Hold on... the world sends their kids here for university. If you look at top STEM programs, it's oftentimes disproportionately foreigners. This means that American kids are not qualifying for those programs, while foreign students are.
I don't know about the cheating. However, confusing higher-education for K-12 is wrong.
Have you been to top tier high schools in the US? They’re filled with international students. It’s been like this for decades. Now you have that in preschools. Look up any elite schools in NYC, SF, etc.
Americans are simply priced out of these programs. Why? Because international students pay ALL CASH. If you’re running a mid-tier schools, would you give 20 slots to American students who cannot pay full tuition or give them out to international students paying full tuition while increasing your “diversity” score for school ranking?
Nope. I am talking about both private and public schools. Go to any top tier school districts and you’re going to find these students. Just want to be clear that I am not criticizing these students. I am criticizing the OP narrative that US students are bad at math and sciences. We have the best schools period. Not even close. We churn out the best talent. Again not even close.
The US is a large place, and the fact that great highschools exist doesn't tell us anything about the distribution of highschool quality, except for that one fact.
Yeah K12 and higher ed are vastly vastly different.
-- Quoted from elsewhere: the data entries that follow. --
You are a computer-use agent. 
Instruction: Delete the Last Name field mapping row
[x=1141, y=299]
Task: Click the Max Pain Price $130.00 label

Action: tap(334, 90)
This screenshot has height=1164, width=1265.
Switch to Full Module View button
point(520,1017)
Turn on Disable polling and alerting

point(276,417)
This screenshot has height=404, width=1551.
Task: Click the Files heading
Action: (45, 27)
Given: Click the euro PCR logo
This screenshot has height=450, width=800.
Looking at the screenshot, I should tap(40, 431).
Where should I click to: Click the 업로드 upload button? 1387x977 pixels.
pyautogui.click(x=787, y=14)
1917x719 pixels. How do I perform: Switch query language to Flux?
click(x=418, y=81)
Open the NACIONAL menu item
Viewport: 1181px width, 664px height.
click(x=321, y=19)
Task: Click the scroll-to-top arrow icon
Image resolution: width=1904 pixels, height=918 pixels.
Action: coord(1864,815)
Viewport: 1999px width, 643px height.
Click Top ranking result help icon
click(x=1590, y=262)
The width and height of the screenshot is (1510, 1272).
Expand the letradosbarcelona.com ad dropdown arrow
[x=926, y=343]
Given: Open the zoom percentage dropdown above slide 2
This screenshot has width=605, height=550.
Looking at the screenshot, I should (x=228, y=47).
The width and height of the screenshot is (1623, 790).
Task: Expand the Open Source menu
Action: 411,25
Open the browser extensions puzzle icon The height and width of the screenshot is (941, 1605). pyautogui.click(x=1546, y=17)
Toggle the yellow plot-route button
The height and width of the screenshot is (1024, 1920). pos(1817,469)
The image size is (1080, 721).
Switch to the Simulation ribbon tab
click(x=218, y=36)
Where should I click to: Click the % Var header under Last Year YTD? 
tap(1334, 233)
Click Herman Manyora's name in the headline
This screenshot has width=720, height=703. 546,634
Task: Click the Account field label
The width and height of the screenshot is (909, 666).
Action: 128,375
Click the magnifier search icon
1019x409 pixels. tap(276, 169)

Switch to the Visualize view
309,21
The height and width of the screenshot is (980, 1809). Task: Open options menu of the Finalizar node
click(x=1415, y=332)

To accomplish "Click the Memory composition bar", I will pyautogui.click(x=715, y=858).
There's also many reasons for many foreign students at US universities that are unrelated to academics:
- we have the best universities in the world, and lots of them
- our universities are accessible because English is the most taught/spoken language in the world
- foreign student population is coming from a pool of 7.7bb people, whereas domestic is only 0.3bb, a 25x differential.
- foreign students pay full tuition, which can be several times that of in-state tuition at state schools, so universities seek out foreign students to pay the bills
I don't know about the cheating. However, confusing higher-education for K-12 is wrong.